Page 57 - Revelation
P. 57
Svetlana de Rohan-Levashova. Revelation
A car accident
It was the most shocking case in the endless train of my contacts with the spirits
of the dead. It happened one warm autumn evening when I was slowly making my
way home from school. Usually I would have been much later because I attended the
evening lessons which finished at about seven o'clock, but on that day the two last
lessons were cancelled and we were allowed to go home earlier than usual.
The weather was uncommonly pleasant. I was in no hurry and decided on a
gentle stroll. The air was filled with the bitter-sweet scent of the last autumn flowers.
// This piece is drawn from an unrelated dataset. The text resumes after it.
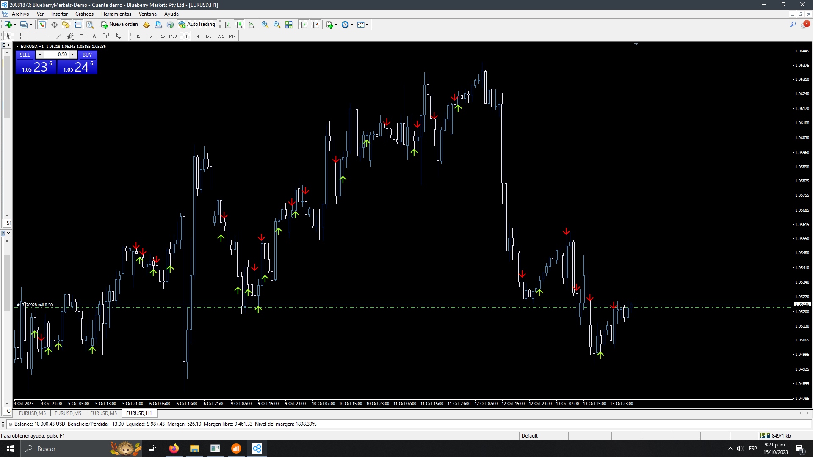Open the indicators list dropdown
Screen dimensions: 813x457
tap(336, 25)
The playful breeze rustled among fallen leaves whispering tender words to the now
bare trees which bashfully blushed in the last rays of the sunset. The soft twilight
calmly breathed quiet peace and rest...
I loved this time of day. It attracted me with its fragile inscrutable air of
something undone which at the same time has not even started: when the day has not
yet dissolved into the past and the night still refrains from claiming its rights. It feels
like a fairy-tale "no man's land," elusive, suspended in time. I adored this short period
of time and was always myself then, in a very special way. That day something
"special" did indeed happen, but not the kind of special which I would gladly see or
experience again.
I was calmly approaching a crossing, being deep in thought, when the wild squeal
of a car's brakes and the screams of shocked people suddenly and sharply pulled me
out of my reverie. Right in front of me, a small white car slammed into a cement post
and met an enormous car coming from the opposite direction head-on.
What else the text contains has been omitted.